• TEXT EXCERPT:
▬▬▬

It was to be a shadow role, performed in an austere room of the National Assembly. Paul Midy, general rapporteur of the law “Securing and regulating the digital space” (SREN) adopted at first reading in the Senate at the beginning of the summer, spent the week examining amendments in the special committee, the step which precedes the final presentation of the law and its vote, scheduled for early October. Many of these amendments complement the measures taken by Digital Minister Jean-Noël Barrot, which are rather consensual although technically difficult to implement. Like the anti-scam filter or the mandatory age check for pornographic sites in order to protect minors, which the platforms in question have been dodging for two years.
And then finally, Paul Midy decided to dynamite the debate: “Yes to pseudonymity, but not to anonymity online,” the MP told several radio stations and television channels at the start of the week. Its key idea, tabled in an amendment: make it possible to certify identity on social networks, via a third-party platform, in 2025, and make it compulsory by 2027. Unheard of anywhere in the world. “It is simply a question of transposing real rights to digital: in the street, in a car, we do not have the right to anonymity vis-à-vis the authorities,” he defends to L’Express in a café near the National Assembly. So why not on these online spaces, where insults, homophobia, racial hatred abound, all punishable by law.

▬▬▬

• SHORT EXERCISE A:
In the entries below, repeat word for word the stretch from the line containing "Click the word IBM in the title" through the line containing "This screenshot has height=735, width=1040. coord(709,309)".

• RECORD SET:
▬▬▬

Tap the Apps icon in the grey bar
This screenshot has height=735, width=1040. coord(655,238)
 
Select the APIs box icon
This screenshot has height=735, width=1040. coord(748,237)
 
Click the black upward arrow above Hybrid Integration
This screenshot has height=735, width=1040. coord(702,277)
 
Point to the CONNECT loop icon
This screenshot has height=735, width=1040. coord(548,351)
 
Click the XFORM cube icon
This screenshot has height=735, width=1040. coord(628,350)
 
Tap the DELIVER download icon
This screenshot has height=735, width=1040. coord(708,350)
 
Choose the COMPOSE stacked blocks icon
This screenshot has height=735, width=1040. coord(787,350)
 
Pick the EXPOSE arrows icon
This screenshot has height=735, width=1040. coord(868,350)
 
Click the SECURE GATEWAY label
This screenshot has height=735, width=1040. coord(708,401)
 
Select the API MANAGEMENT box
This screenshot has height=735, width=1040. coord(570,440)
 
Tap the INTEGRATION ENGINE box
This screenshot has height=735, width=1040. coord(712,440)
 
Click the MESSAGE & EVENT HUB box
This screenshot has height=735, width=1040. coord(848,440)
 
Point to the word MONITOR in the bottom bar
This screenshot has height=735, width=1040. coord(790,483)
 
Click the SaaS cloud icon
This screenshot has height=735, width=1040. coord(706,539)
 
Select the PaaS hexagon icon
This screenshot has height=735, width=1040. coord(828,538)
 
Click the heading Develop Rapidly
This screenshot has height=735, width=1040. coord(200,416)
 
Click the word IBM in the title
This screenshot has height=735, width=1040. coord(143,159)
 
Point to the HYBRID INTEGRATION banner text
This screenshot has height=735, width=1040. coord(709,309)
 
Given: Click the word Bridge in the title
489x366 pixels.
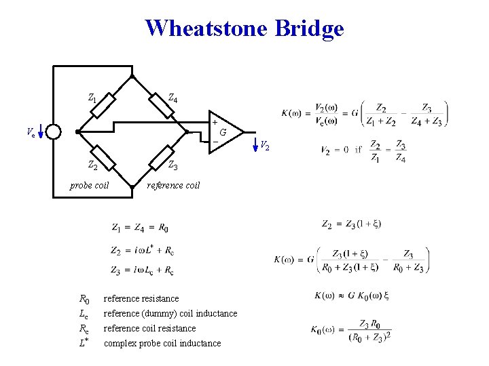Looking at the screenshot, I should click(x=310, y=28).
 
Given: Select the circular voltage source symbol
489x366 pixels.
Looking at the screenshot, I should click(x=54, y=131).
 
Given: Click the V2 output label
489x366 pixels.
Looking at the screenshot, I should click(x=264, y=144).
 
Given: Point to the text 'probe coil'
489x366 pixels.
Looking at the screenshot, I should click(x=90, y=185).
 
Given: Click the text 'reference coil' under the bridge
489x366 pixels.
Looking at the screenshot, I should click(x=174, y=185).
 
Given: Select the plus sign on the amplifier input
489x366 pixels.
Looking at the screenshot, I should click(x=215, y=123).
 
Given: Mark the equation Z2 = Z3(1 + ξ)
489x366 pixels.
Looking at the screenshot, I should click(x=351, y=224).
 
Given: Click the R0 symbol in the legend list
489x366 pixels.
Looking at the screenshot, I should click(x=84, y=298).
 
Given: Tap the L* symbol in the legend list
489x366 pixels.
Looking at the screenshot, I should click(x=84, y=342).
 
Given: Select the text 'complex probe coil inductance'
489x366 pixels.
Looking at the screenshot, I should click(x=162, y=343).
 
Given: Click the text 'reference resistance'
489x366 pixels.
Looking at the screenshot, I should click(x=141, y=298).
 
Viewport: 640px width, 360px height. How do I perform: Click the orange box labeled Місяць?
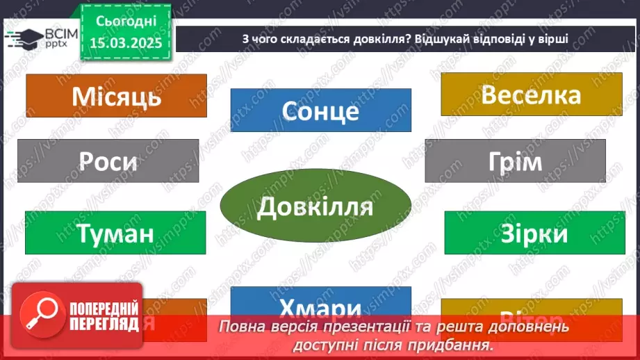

▬▬▬

• SHORT EXERCISE B:
Answer these questions from the article on the French digital-space law:
(i) In which chamber was the SREN law adopted at first reading?
(ii) By what year would Paul Midy's amendment make identity certification on social networks compulsory?
(iii) To which publication does Paul Midy defend his proposal in a café near the National Assembly?

• RIGHT ANSWER A:
Click the word IBM in the title
This screenshot has height=735, width=1040. coord(143,159)
 
Point to the HYBRID INTEGRATION banner text
This screenshot has height=735, width=1040. coord(709,309)

• RIGHT ANSWER B:
(i) The Senate
(ii) 2027
(iii) L'Express